_PAGE:_
--------------------------------
In Maai Mahiu Division, the environment and the natural resources have been degraded and
destroyed through deforestation, desertification, poor farming practices and overgrazing. The
land has been left bare and susceptible to wind and soil erosion. Therefore, the research
sought to find out the influence of agroforestry practices carried out in the area on the
environment. The objective of the study was to find out the influence of alley cropping, wind
breakers, Silvopasture, tree farming and live fences on the environment.
The methodology of the research highlights how the study was carried out. The study used
survey design to collect quantifiable information from the sample. The target population was
500 people who were practicing agroforestry in Maai Mahiu Division. The sample population
was 10% of the target population which was 50 respondents. The research tools for data
collection used were questionnaires and observation schedules. The collected data was coded
and analyzed using the STATA data analysis software.
The data has been presented in a descriptive form with the aid of tables and numerical data.
The most common agroforestry practice is life fences with 100% and their major role is to
provide security in the area and ornamental. The wind breakers are practiced by 96% and the
main role is to break the wind as the area experiences very strong winds. Alley cropping
follows with 68% and its role is to improve soil fertility. The Silvopasture practice had 56%
and the role is to provide feeds for the livestock and to control soil erosion. The least practice
in the area is tree farming where only 46% are practicing and their role is to provide
firewood, timber and as a source of income. The major challenges with agroforestry in the
area are inadequate rainfall causing the trees to dry and inadequate knowledge on the
agroforestry practices, kinds and other vital benefits.
The study has made some recommendations which will help to curb some of the challenges
in the area. First, the government in collaboration with other stakeholders should empower
the communities in the area in order to promote tree farming so as to prevent deforestation
and degradation of forests for firewood and timber. Secondly, the communities should be
empowered on water harvesting structures during the rainy seasons for use during the dry
seasons. Thirdly, the capacity of the communities should be built on agroforestry practices,
kinds and the benefits so that the communities utilize all the practices effectively. Lastly, the
extension services on agroforestry practices should be increase so that the farmers can be
given hands on practical on how to carry out agroforestry.
--------------------------------
_DATASET EXTRACT:_
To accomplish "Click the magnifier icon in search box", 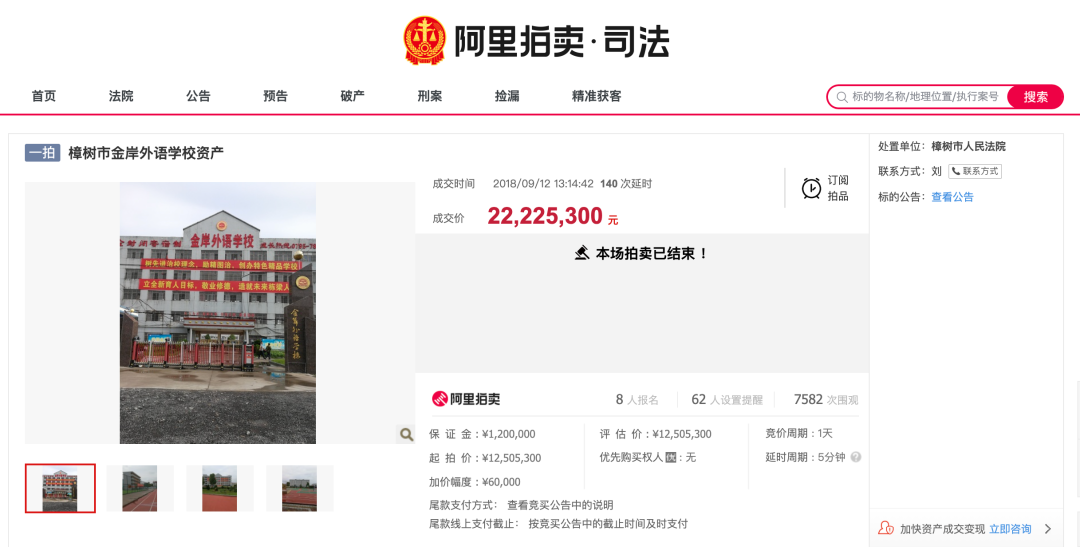I will (x=842, y=97).
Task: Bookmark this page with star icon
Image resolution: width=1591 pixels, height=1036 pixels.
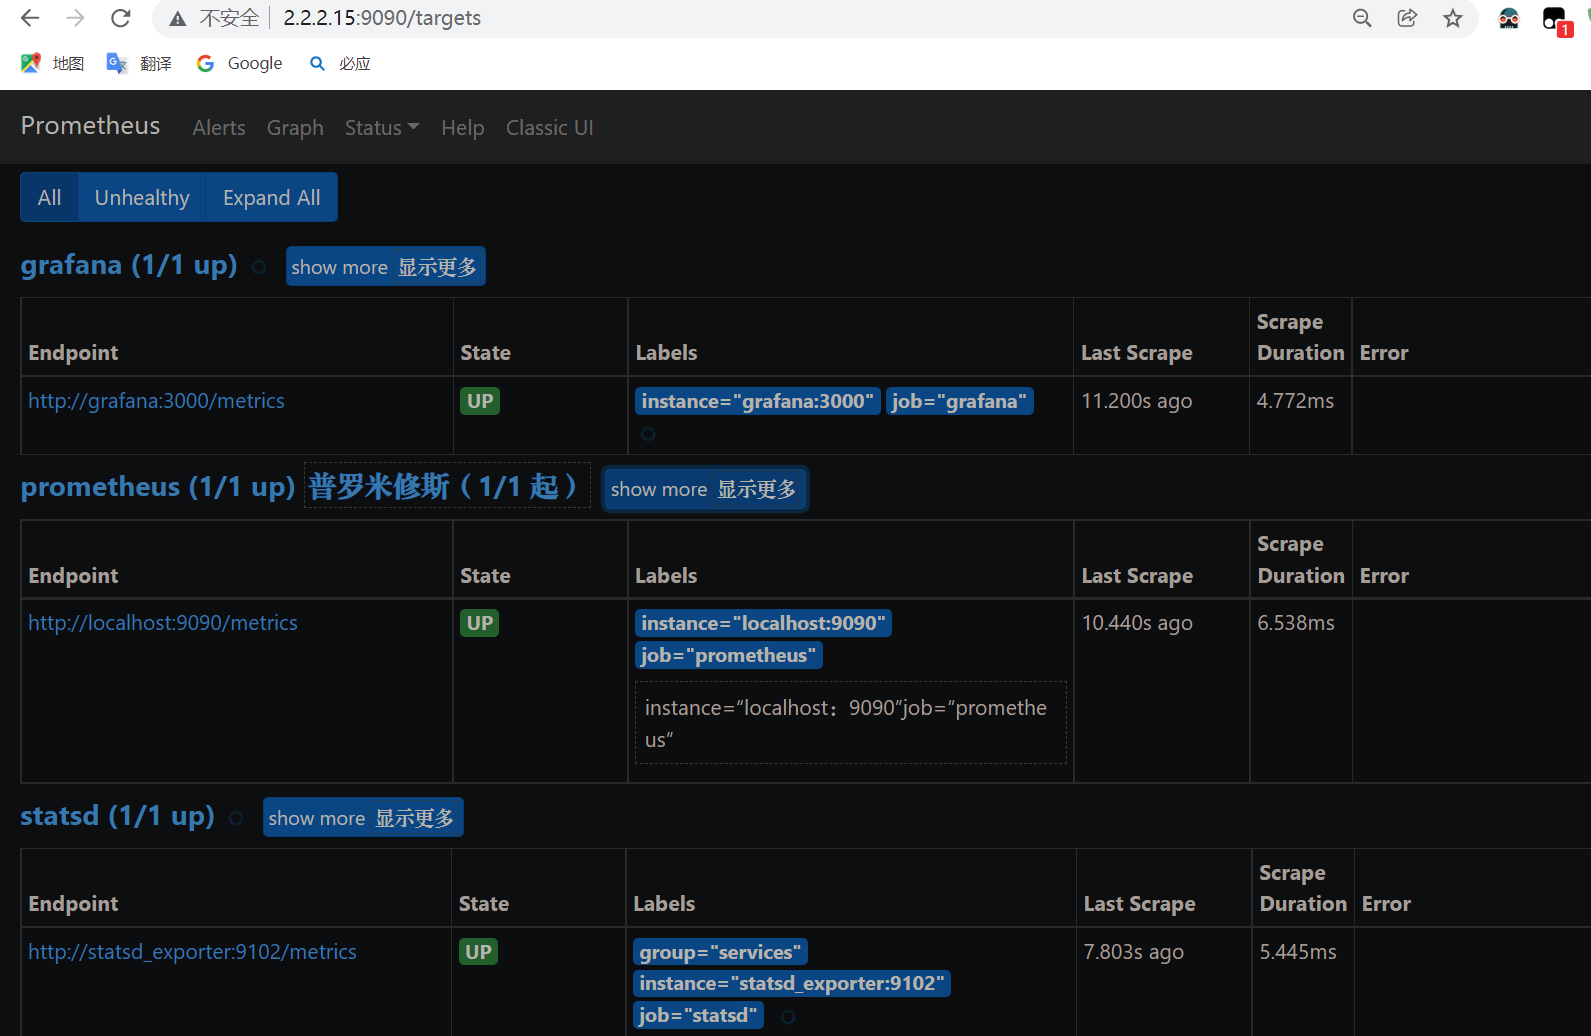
--------------------------------
_TO DO:_
Reproduce the passage in the agroforestry summary above between "The methodology of" and "data analysis software.", inclusive, word for word.

_THE ANSWER:_
The methodology of the research highlights how the study was carried out. The study used
survey design to collect quantifiable information from the sample. The target population was
500 people who were practicing agroforestry in Maai Mahiu Division. The sample population
was 10% of the target population which was 50 respondents. The research tools for data
collection used were questionnaires and observation schedules. The collected data was coded
and analyzed using the STATA data analysis software.